Wednesday, August 15, 2012

Rodger Mitchell — Mathematical proof that deficits should be increased.

“Deficit” and “debt” fool most people, because these words sound negative. But think about it this way:
A federal “deficit” occurs when the federal government creates and spends more dollars than it receives in taxes. Similarly, when the government runs a surplus, the government takes more dollars out of the economy than it sends into the economy. A government surplus is the economy’s deficit.
The added dollars from federal deficit spending go to one of two places:
1. Into the U.S. economy, where they become Net Savings, or

2. To foreign economies to pay for Net Imports
Thus, the equation: Federal Deficits = Net Private Savings + Net Imports
Banks create dollars by lending, but those are not net dollars. For every dollar created by a bank, a loan obligation also is created –- the new dollars are offset by new obligations, so they net to zero. Only the federal government creates net savings dollars.
Monetary Sovereignty
Mathematical proof that deficits should be increased. Send it to your favorite debt-hawk
Rodger Malcolm Mitchell

11 comments:

y said...

"1. Into the U.S. economy, where they become Net Savings"

Yes but whose net savings exactly? Joe Schmo's $1000 or Mr Oligarch's billions?

"2. To foreign economies to pay for Net Imports"

i.e. to pay foreigners a pittance to do the jobs that Americans used to do before they all got sacked by Mr Oligarch so that he could increase his profits.

Then Mr Oligarch gets to accumulate interest from all those lovely government bonds he owns, which the government has to sell to Mr Oligarch to support all the Joe Schmos he sacked when he offshored their jobs to child labour land.


That's another way of looking at it.

Tom Hickey said...

Yes but whose net savings exactly? Joe Schmo's $1000 or Mr Oligarch's billions?

The deficit trickles up as firm profits when accrue to the equity holders. Some of that is in pension funds, so it is not all garnered by the 1%.

y said...

lets not forget though that much of the government's deficit is down to military expenditure, corporate subsidies and bailouts. And then of course the interest-paying debt flows to bond holders, with the richest bond holders getting the most money.

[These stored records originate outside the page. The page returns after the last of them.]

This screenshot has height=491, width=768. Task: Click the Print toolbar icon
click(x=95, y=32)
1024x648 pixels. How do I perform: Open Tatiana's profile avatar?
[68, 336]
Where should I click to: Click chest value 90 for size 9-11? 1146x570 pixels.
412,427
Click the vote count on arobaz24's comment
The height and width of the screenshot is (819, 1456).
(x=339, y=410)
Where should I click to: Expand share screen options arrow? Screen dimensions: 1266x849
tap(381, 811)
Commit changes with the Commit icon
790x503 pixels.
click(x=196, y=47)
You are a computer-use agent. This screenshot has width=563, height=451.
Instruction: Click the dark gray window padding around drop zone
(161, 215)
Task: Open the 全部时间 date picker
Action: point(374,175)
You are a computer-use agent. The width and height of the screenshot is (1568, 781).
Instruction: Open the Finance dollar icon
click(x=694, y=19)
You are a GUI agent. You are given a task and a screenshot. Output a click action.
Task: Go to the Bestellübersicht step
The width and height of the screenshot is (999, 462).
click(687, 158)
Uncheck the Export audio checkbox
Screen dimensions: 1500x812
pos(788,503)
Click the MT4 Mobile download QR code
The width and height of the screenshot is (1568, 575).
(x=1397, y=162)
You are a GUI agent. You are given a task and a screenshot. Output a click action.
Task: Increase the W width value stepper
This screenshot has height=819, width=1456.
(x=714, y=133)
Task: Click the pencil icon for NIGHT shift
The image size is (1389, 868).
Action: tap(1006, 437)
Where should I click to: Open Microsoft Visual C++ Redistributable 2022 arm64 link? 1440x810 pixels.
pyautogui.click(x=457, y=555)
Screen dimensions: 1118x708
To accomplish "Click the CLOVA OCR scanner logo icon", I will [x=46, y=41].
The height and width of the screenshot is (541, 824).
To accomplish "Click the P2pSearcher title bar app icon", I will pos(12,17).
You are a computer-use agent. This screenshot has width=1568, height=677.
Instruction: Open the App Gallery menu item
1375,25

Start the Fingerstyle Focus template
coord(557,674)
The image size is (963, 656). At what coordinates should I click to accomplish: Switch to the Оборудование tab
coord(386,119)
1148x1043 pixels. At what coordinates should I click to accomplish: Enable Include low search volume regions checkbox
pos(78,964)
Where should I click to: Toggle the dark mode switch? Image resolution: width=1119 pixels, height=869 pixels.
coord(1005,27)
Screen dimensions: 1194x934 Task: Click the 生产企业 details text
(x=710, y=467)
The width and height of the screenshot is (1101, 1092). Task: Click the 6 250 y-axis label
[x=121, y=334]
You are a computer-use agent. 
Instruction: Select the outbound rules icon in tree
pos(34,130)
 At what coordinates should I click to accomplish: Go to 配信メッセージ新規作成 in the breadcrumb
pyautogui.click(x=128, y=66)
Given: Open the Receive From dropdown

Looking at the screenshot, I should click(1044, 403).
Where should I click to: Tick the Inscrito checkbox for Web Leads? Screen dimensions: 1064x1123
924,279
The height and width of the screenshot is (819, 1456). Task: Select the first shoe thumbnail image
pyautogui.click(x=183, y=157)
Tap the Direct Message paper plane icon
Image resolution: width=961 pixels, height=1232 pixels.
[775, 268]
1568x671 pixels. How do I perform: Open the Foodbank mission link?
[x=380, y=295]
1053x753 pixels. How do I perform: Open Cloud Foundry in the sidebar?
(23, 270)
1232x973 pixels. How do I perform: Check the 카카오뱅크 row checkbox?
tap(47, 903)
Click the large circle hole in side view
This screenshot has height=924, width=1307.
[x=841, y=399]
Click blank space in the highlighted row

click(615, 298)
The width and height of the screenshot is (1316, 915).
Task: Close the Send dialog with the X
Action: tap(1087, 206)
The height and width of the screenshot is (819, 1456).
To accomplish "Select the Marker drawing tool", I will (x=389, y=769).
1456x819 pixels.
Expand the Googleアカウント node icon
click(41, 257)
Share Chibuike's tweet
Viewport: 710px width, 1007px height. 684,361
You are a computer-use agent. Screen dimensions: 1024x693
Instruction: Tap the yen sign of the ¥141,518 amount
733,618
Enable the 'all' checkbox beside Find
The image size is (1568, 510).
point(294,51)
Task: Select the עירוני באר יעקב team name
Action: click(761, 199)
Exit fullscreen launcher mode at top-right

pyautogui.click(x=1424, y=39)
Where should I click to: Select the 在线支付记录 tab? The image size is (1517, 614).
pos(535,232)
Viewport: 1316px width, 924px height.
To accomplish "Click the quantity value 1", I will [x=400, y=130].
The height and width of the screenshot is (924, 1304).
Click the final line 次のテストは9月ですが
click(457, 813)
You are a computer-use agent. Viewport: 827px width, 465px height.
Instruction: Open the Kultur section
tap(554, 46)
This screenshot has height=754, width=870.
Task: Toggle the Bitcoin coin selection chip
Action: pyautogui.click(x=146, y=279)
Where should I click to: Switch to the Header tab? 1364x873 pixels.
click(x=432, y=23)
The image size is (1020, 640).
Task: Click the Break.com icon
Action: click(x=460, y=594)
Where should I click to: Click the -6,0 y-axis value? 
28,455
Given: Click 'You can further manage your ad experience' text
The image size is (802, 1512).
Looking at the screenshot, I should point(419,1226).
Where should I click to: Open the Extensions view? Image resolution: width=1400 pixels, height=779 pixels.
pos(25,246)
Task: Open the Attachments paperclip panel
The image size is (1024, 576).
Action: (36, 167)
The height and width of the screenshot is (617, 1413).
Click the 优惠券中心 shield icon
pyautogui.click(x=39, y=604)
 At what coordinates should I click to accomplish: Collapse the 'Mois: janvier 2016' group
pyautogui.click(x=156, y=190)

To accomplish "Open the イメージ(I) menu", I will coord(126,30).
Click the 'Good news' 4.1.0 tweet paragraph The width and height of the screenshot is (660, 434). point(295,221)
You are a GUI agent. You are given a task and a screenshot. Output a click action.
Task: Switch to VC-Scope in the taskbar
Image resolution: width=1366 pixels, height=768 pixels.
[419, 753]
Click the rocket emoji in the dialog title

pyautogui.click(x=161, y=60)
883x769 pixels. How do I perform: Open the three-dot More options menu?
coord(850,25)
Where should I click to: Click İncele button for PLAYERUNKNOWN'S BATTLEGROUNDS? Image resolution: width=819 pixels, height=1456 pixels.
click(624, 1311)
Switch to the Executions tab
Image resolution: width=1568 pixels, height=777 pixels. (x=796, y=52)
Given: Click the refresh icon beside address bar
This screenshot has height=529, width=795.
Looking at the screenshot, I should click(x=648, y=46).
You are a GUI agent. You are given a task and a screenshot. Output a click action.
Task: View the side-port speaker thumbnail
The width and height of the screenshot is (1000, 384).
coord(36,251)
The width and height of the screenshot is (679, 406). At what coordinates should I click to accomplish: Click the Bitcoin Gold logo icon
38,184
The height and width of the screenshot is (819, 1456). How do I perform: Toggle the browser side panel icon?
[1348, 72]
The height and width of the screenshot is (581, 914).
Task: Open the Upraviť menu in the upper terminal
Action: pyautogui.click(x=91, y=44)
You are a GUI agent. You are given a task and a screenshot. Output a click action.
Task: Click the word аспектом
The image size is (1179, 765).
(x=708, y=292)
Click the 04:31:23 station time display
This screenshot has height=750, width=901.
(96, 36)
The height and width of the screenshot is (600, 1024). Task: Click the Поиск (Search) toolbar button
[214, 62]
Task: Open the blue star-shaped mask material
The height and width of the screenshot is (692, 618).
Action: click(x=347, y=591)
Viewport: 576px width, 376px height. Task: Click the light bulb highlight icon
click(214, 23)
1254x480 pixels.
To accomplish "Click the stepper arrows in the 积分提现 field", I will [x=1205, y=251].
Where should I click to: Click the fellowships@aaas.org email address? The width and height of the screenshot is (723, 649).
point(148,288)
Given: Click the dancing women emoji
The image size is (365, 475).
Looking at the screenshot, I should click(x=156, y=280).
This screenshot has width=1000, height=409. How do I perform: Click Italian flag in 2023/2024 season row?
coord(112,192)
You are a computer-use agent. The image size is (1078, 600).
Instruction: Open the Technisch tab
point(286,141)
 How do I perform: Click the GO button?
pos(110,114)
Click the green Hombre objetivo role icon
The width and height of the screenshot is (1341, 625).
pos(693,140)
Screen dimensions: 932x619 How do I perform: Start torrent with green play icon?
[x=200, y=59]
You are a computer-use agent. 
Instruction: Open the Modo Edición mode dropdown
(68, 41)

Deficits and debts are not always or necessarily things to be celebrated.

Tom Hickey said...

y, this is the fly in the ointment without taxing away economic rent and ending corruption and capture. On the other hand, this is the essence of capitalism and why capitalism is not a good fit with liberal democracy, which is based on equal opportunity.

Anonymous said...

y, even if we eliminated military spending altogether, I think we would still want to run a deficit by reducing taxes juts as dramatically. In a normal economy, we need a deficit so we can get the maximum amount of economic activity consistent with the savings desires of the non-government sectors.

y said...

Dan, you don't necessarily have to accomodate everyone's savings desires.

What if the top 5% decide that they'd like to save hundreds of billions, thank you very much. You could tax some of it and redistribute that spending power, for example.

Leverage said...

A lot of people can't get more tax cuts because they are already not being taxed (or very little, it's not going to be a major difference).

Middle class are small business entrepreneur class could benefit from more tax cuts (even less regulation on some areas, which favour big corporate world). But to fix this you need a basic income (sufficient enough to enjoy a relatively stable life), and guarantee unemployed some sort of sustainability.

You need to tax inflation creation by the top percentile of the population and wide profit margins from non-productive activities (ie. landowners exploitation), and even productive ones shouldn't be able to have big profit margins where income more than covers profitability to do business, if they do is that 'free market' is failing some way (price fixing, oligopolies, etc.).

Leverage said...
This comment has been removed by a blog administrator.
Leverage said...

"What if the top 5% decide that they'd like to save hundreds of billions, thank you very much. You could tax some of it and redistribute that spending power, for example."

I agree. Is ridiculous you should accommodate 'saving desires' (Warren Mosler tends to defend this), when there are conservative studies that TRIllions of USD are being 'saved' in tax heavens by 1-0.1% of the populations. Money should be spent in goods or invested to produce more economic activity and never be and end in itself.

Too little blood is bad, but too much blood is also bad, the system must have about the right amount of blood with as few leakages as possible (the so called 'savings'). If we had the proper institutional and social arrangements even no one should (not could, which they should be able to do) need to 'save' for retiring at their old age.

y said...

"inflation creation by the top percentile of the population"

I need to research this more. Can you describe what you mean exactly?

y said...

Another possible issue with accomodating all 'savings desires' is that it could potentially increase the risks of a sudden and major currency depreciation, as people start selling off/dumping assets, and you get a snowball effect, with 'savings desires' suddenly falling very sharply and inflation rising sharply.